Fig. 1 Synthesis and characterization of the Janus particles.

(A) High-yield synthesis of typical crescent moon–shaped PSDVB ﬤ PAA Janus particles. The resulting crescent moon–shaped Janus particles exhibited a uniform size. Inset: The opening degree describes the topology features of the Janus particle. The opening degree can be defined as a central angle of sector that corresponds to the concave region of the Janus particle. Scale bar, 10 μm. The EDX spectroscopy analysis indicated different O element distributions on the convex and concave surfaces of the Janus particle. The O element was only observed in PAA, indicating that the convex surface of the particle was hydrophilic PAA, whereas the concave surface was hydrophobic PSDVB. (B) STEM image of embedded Janus particles after microtome cutting and staining with phosphotungstic acid. Scale bar, 500 nm. (C) Scanning electron microscopy (SEM) images of topologically anisotropic Janus particles. The topological geometries of the Janus particles could be well tuned to sequentially achieve bread, hemisphere, crescent moon, and pistachio topologies by regulating the concentrations of the anchoring monomer. Scale bar, 2 μm. (D) Ternary phase–like diagram of AA, St, and DVB for the production of the topologically anisotropic Janus particles. Janus particles were obtained using molar ratios of nSt/ntotal < 0.625, nDVB/ntotal < 0.625, and nAA/ntotal < 0.75.

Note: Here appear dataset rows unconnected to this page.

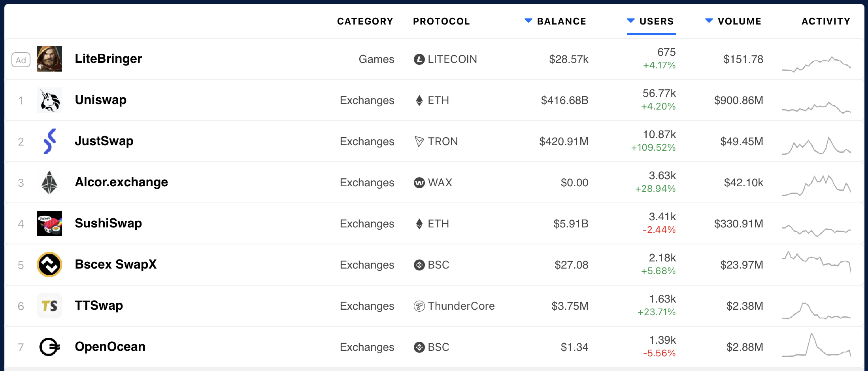Click the Category column header
The height and width of the screenshot is (371, 868).
tap(365, 21)
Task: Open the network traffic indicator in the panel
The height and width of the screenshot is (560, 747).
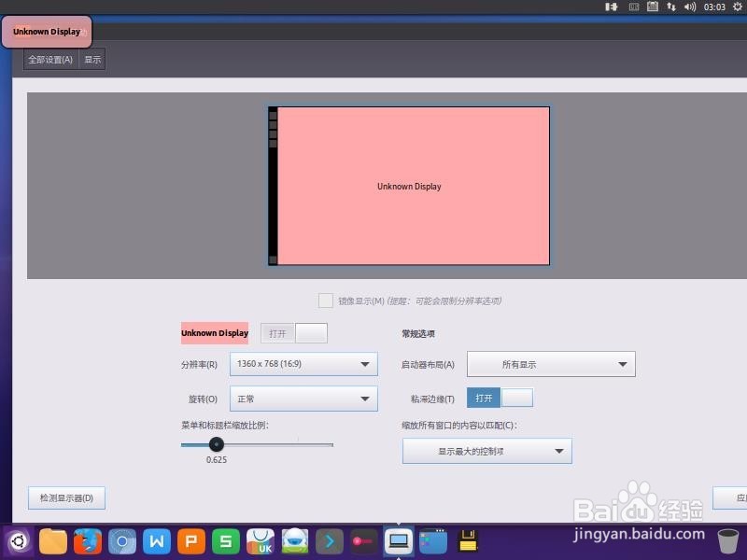Action: (x=671, y=7)
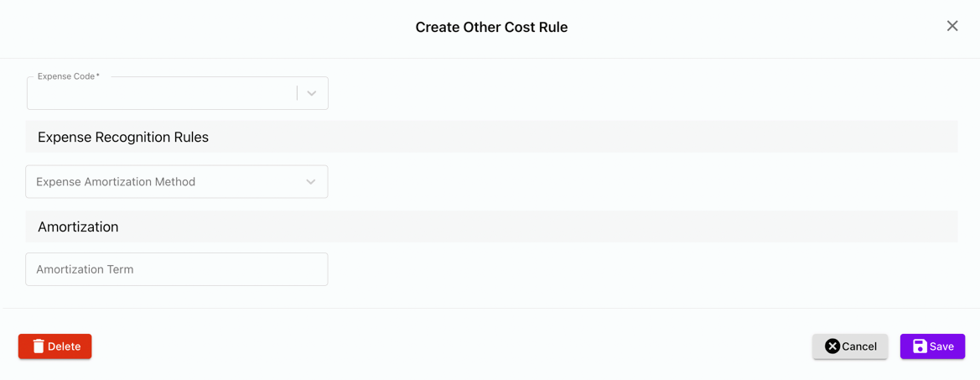Image resolution: width=980 pixels, height=380 pixels.
Task: Click the Create Other Cost Rule title
Action: pyautogui.click(x=491, y=28)
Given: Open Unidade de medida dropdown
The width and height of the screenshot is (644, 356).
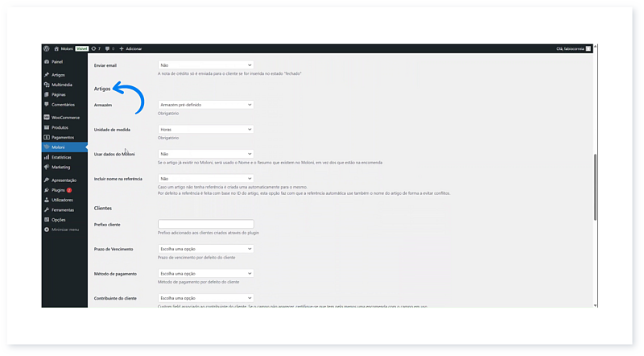Looking at the screenshot, I should point(205,129).
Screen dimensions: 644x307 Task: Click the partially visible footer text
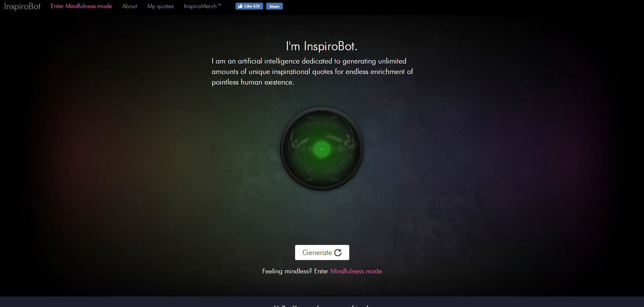tap(321, 305)
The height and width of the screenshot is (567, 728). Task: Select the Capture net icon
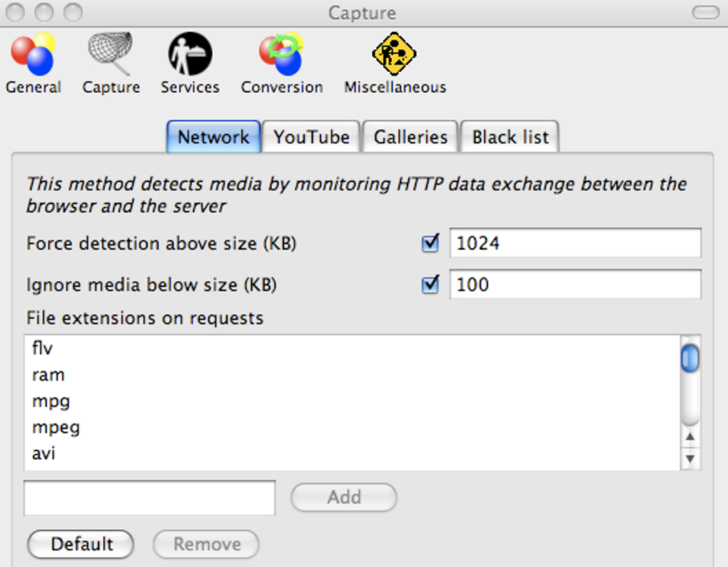(111, 54)
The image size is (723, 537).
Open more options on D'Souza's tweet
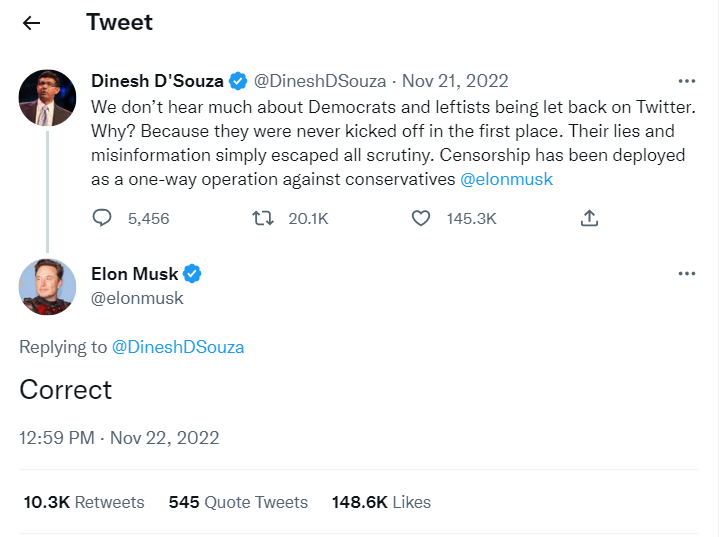point(686,81)
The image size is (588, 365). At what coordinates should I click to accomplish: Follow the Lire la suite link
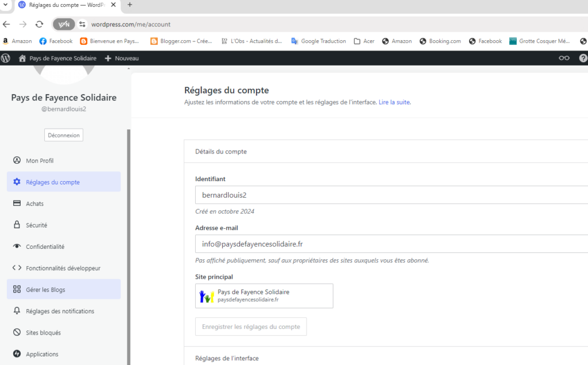(394, 102)
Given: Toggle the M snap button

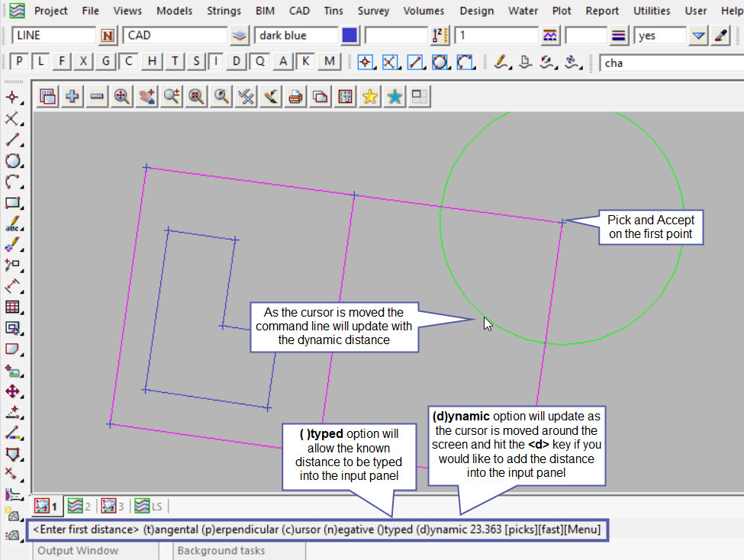Looking at the screenshot, I should [x=329, y=62].

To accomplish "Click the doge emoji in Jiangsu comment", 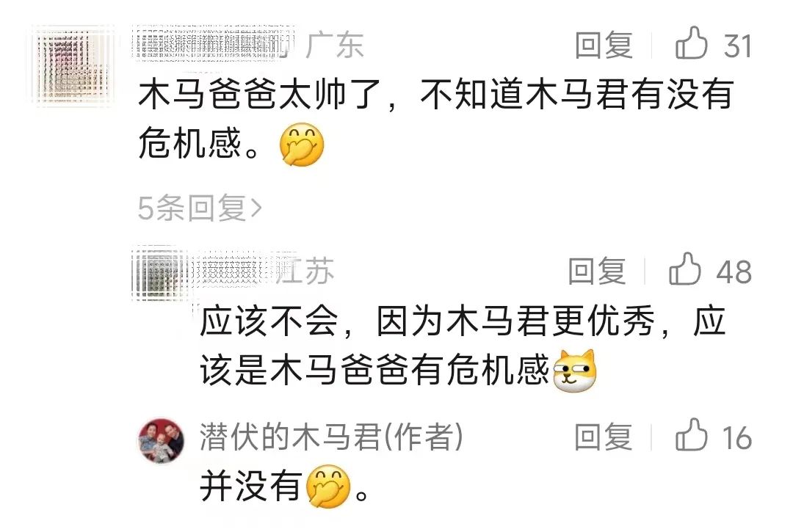I will 575,371.
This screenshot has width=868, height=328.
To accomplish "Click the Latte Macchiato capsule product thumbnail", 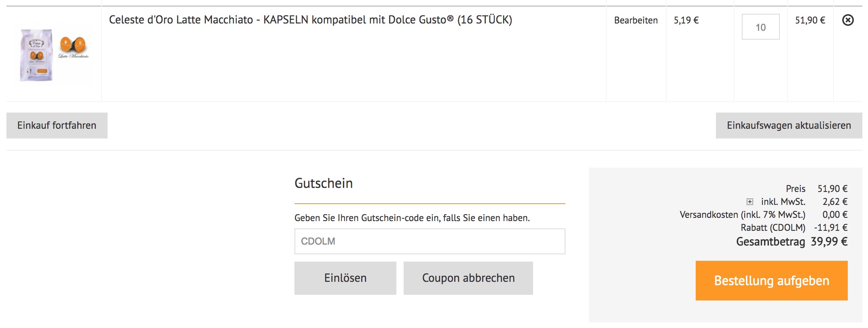I will coord(54,54).
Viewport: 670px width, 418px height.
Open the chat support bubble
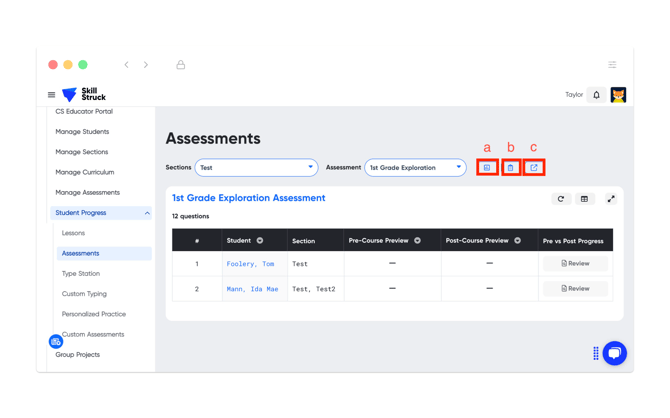click(x=615, y=353)
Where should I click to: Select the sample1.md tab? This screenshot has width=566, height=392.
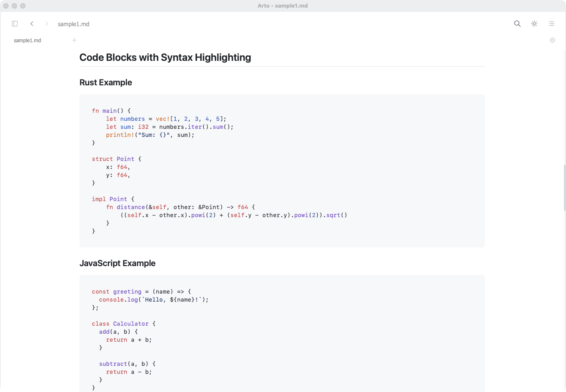(x=27, y=40)
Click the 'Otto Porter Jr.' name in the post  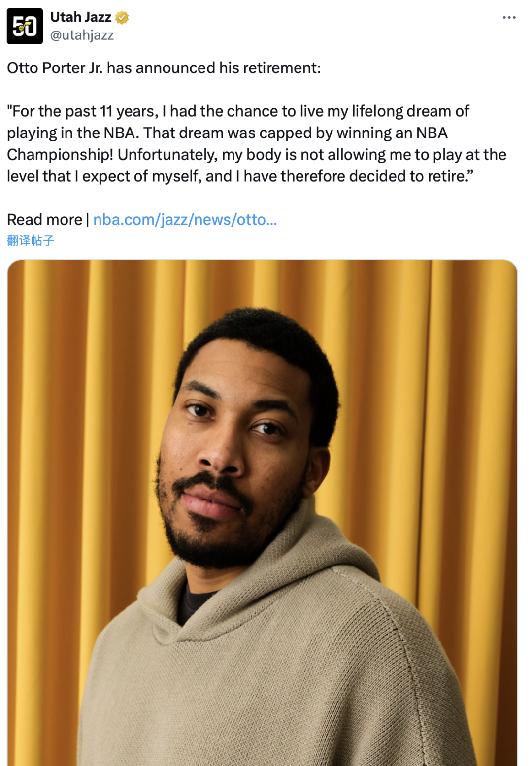tap(55, 67)
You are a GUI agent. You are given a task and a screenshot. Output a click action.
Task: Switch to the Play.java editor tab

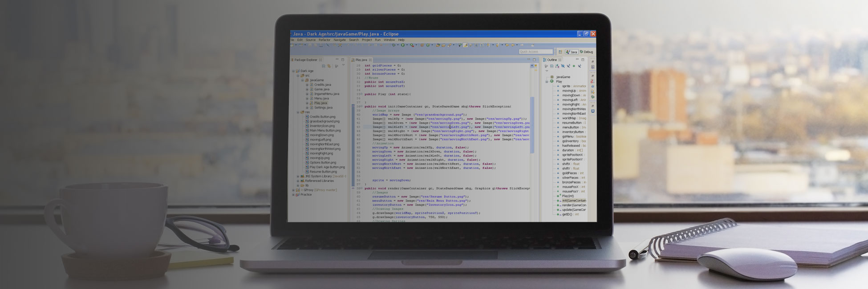[x=361, y=60]
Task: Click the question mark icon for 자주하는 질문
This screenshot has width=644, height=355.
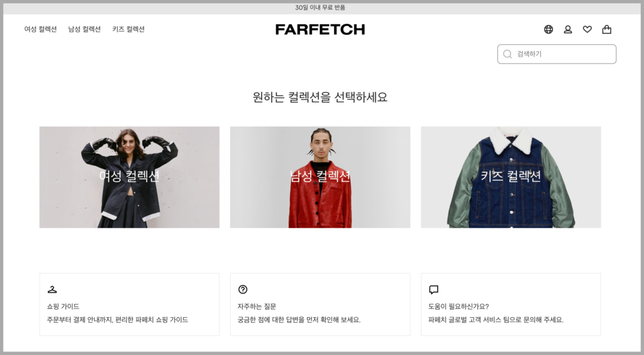Action: 243,290
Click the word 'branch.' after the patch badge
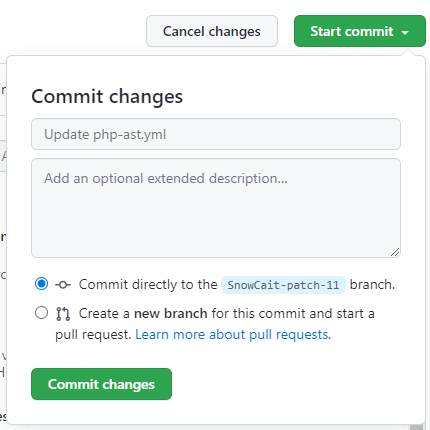The width and height of the screenshot is (430, 430). (372, 285)
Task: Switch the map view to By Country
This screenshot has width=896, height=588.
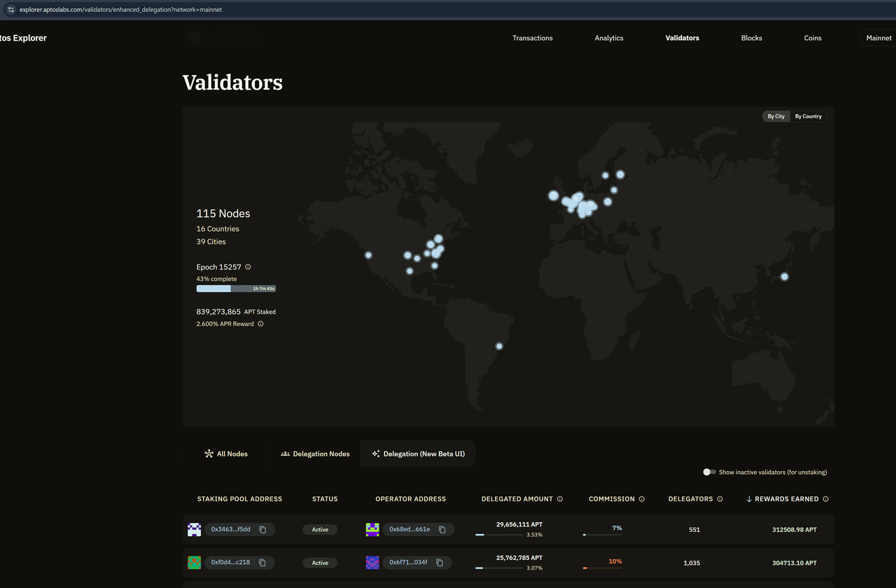Action: click(809, 116)
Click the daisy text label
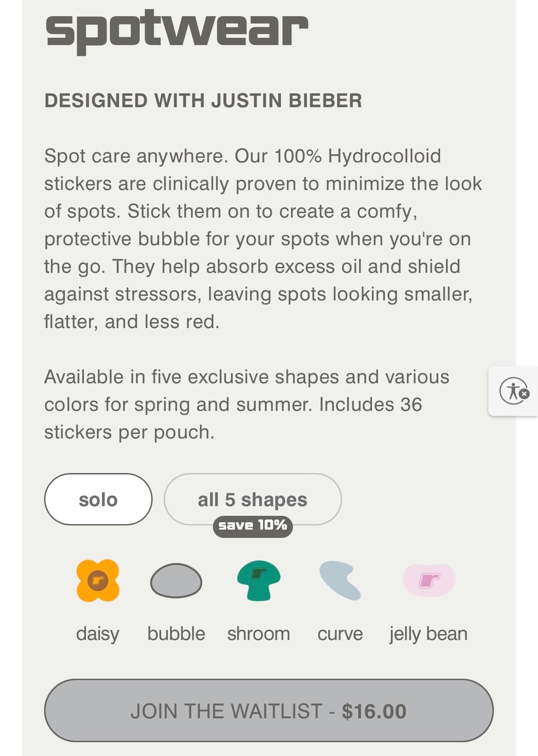Image resolution: width=538 pixels, height=756 pixels. click(x=98, y=634)
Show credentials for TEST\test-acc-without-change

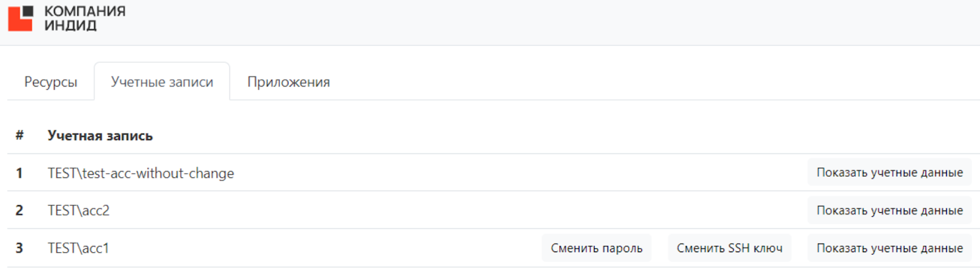click(889, 173)
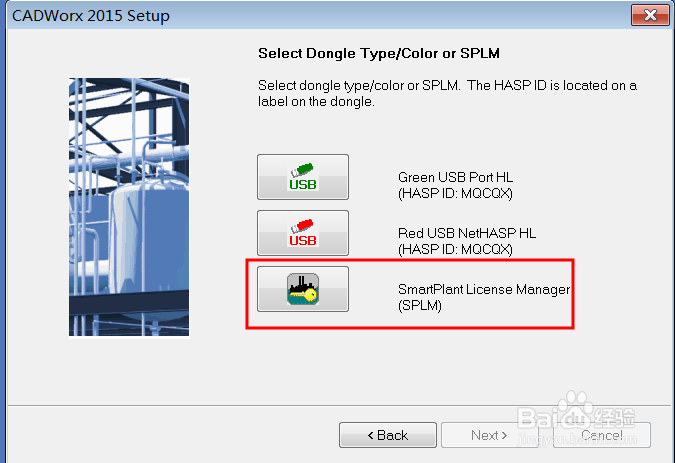Click the "SmartPlant License Manager" label text
The image size is (675, 463).
[x=484, y=289]
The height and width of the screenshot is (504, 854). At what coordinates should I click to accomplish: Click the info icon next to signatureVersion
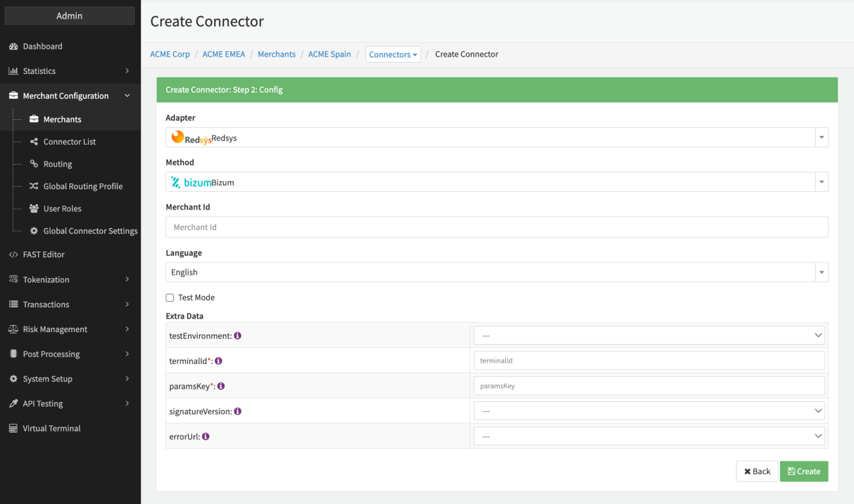[238, 411]
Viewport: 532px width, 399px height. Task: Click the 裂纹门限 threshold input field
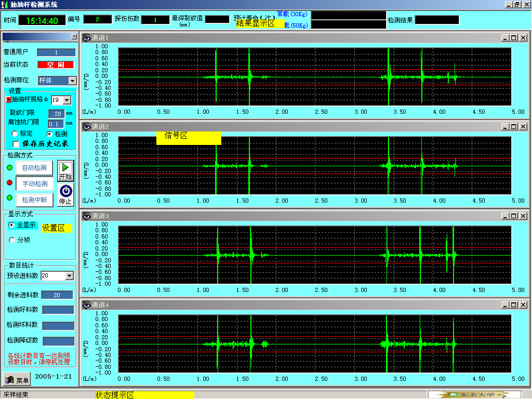[x=56, y=113]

We next investigated the influence of concentration of the anchoring molecules and hydrophobic monomers on the topology of the Janus particles. At low AA concentrations of 0.06 M, bread-shaped Janus particles were easily formed. As the concentration of AA increased, the anisotropic topology of the Janus particles gradually changed from bread-shaped to hemispherical-, crescent moon–, and even pistachio-shaped particles at a high AA concentration of 0.3 M (Fig. 1C). When the concentration of AA was further increased, a composite film could be obtained, as shown in the ternary phase diagram of AA, St, and DVB (Fig. 1D). Regarding the hydrophobic monomers, when the amount of St or DVB increased, the topology of resultant particles changed from Janus particles (bread, hemisphere, and crescent moon) to porous particles. Bread- and hemispherical-shaped particles were easily produced at molar ratios of nSt/ntotal < 0.625, nDVB/ntotal < 0.625, and 0.1 < nAA/ntotal ≤ 0.5. Crescent moon–shaped particles were formed at molar ratios of 0.25 < nSt/ntotal < 0.5, 0.25 < nDVB/ntotal < 0. 5, and 0.1 < nAA/ntotal ≤ 0.25. Pistachio-shaped particles were easily produced at molar ratios of 0.1 < nSt/ntotal < 0.5, nDVB/ntotal < 0.25, and 0.35 < nAA/ntotal < 0.75 (Fig. 1D). Outside these ranges, spherical porous particles and composite films were produced (fig. S2). Notably, the chemical anisotropy with respect to the amphiphilicity and surface charge of the Janus particles also changed along with their topologies. Therefore, addition of anchoring molecules during emulsion interfacial polymerization can effectively control the topology and surface chemistry features of Janus particles.

The formation mechanism of the Janus particles by emulsion interfacial polymerization

To explore the formation mechanism of Janus particles, we carefully observed the growth process at different polymerization times using optical microscopy and fluorescence microscopy (Fig. 2 and fig. S3). After polymerization proceeded for 15 min, a particle that underwent Brownian motion was observed inside the droplet (Fig. 2, B and C, movie S1; 15 min). This is because the free radicals from water-insoluble 2,2′-azobisisobutyronitrile (AIBN) were initially generated inside the droplet and subsequently initiated the polymerization of the hydrophobic St and DVB (Fig. 2A). The particle occasionally collided toward the interface of the droplet, although the precise mechanism is currently unclear. After the particle arrived at the interface of the droplet, the hydrophilic anchoring monomers could interact with the particle and then be initiated to polymerize, rendering the particle anchored at the interface of the droplet and triggering interfacial anchoring polymerization (Fig. 2, B and C; 30 min). Finally, the particle was trapped at the interface of the droplet because of the anchoring effect. Therefore, the subsequent polymerization occurred primarily along the interface of the droplets, resulting in the interfacial preferential growth of the particles (Fig. 2, B and C; 45 and 65 min). The preferential growth of the particle at the interface is based on the equal chemical potential between hydrophobic phases and hydrophilic phases at equilibrium. For the system comprising two immiscible monomer phases at equilibrium, the chemical potential of the hydrophobic phase was equal to that of the chemical potential of hydrophilic phase (2326). The particle grew at the interface as a result of the increased chemical potential. Until the next new equilibrium appeared, the difference in the chemical potential between hydrophobic phase and hydrophilic phase was again equal to zero. Therefore, to maintain the chemical potential being equal to each other, the polymerization of the monomers at the interface of the droplets was inevitably favored over polymerization at other regions. In this case, the most stable state for the preferential growth of the particles at the interface may be growth in two directions rather than uniform growth around the interface. Therefore, further preferential growth along the two directions of the interface led to the formation of Janus particles instead of spherical particles.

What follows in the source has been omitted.